Note: The candidate also needed to mention :
other environmental factors (e.g. soil quality, aspect)
economic factors (e.g. market, labour, cost and accessibility of technology)
social factors (land ownership, tradition)
political factors (government policy, availability of interventions)


b) Faced with demographic explosions, LEDCs have to deal with the problem of increasing their agricultural productivity to feed their growing populations. They have two solutions : either they choose to make more arable land available or they make the land already available more productive by using the methods of the Green Revolution. However, even though these two solutions result in rapid increases in productivity, they have dire environmental and social consequences.
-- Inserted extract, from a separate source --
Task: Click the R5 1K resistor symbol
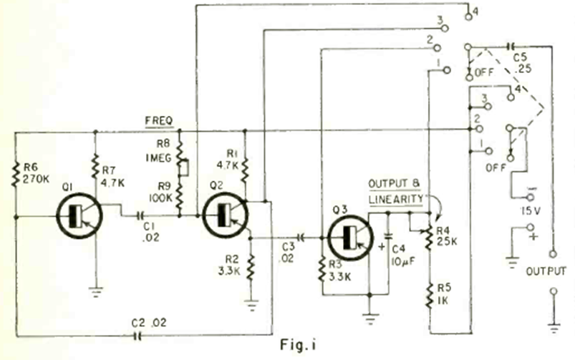coord(428,294)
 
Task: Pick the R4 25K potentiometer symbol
coord(428,238)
Some LEDCs have chosen to clear away more arable land to increase productivity. The Trans-Amazonian project in Brazil was meant to open up Brazil's interior by felling tress and clearing inner transport networks. This led many poor farmers to move into other areas of the country, hitherto inaccessible, and to clear parts of the forest. This project has resulted in increasing Brazil's agricultural output threefold and has largely allowed it to be not only self-sufficient but produce enough to have export surplus as well. Brazil is the largest producer of soya beans after the USA. However, in spite of these positive economic consequences, in the long term, the felling of the forest has fragilised the biosphere and the ecosystem. One can even think of the threats that deforestation poses to the greenhouse effect . Moreover a number of indigenous tribes have lost their natural habitat. Several of the farmers who moved have still not received land titles and are vulnerable to the actions of MNCs . A lot of human suffering and a number of harmful effects have been the consequences of this attempt to increase production and this undermines the economic consequences.
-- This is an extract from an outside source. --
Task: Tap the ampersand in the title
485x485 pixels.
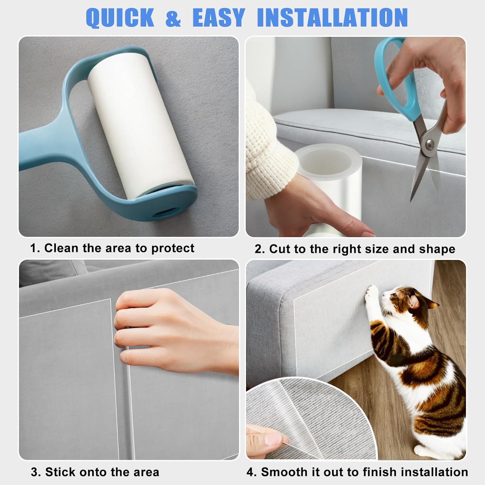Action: point(173,18)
The option of the Green Revolution is the one taken by most LEDCs. The use of High Yielding Varieties of traditional crops such as rice to increase production as well as the use of highly efficient chemicals and fertilisers to protect crops has proved to be very successful. The introduction of dwarf rice in India in 1965 increased output from the traditional12 00 t/ha to 4600 t/ha. The Green Revolution has succeeded in making several countries such as India & Indonesia self-sufficient to their agricultural needs. However, the success of this option can also be contested. Not only does it reduce the fringe benefits (fodder, fuel , land regeneration) of agriculture but it also has limited uses. For instance, HYV rice cannot be planted in the drier regions of India, like Orissa. The expensive seeds and fertilizer are often inaccessible to poor farmers. The Green Revolution has mainly benefited big farmers, who be investing in cash-crops have reduced the amount of produce available in local village networks. Indeed, some HYV plants and produce do not have the same nutritional value, a fact which sometimes worsens the under-nourishment of LEDC populations. The Green Revolution has resulted in saturated soils, a polluted environment and has marginalised poor farmers.
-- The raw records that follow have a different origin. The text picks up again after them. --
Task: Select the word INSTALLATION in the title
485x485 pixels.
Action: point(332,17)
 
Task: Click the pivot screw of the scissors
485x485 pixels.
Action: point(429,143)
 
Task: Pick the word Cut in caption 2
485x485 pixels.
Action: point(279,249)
Another possible means of increasing agricultural potential is by using foreign food aid. This enables governments to have the initial financial and nutritional input to then make national networks efficient and self-sufficient. India's Operation Flood is a good example of this, using excess milk production from Europe and organising village networks with co-operatives, the milk deficiencies have been reduced. Major cities are now regularly and amply supplied. This has had its own negative effects as all milk production is commercialised and village networks are sometimes undersupplied.

LEDCs have used different methods to increase their agricultural potential but none can be declared an unquestionable success. Be it land reorganisation, the Green Revolution or food aid, all have had positive commercial effects but negative environmental and social ones.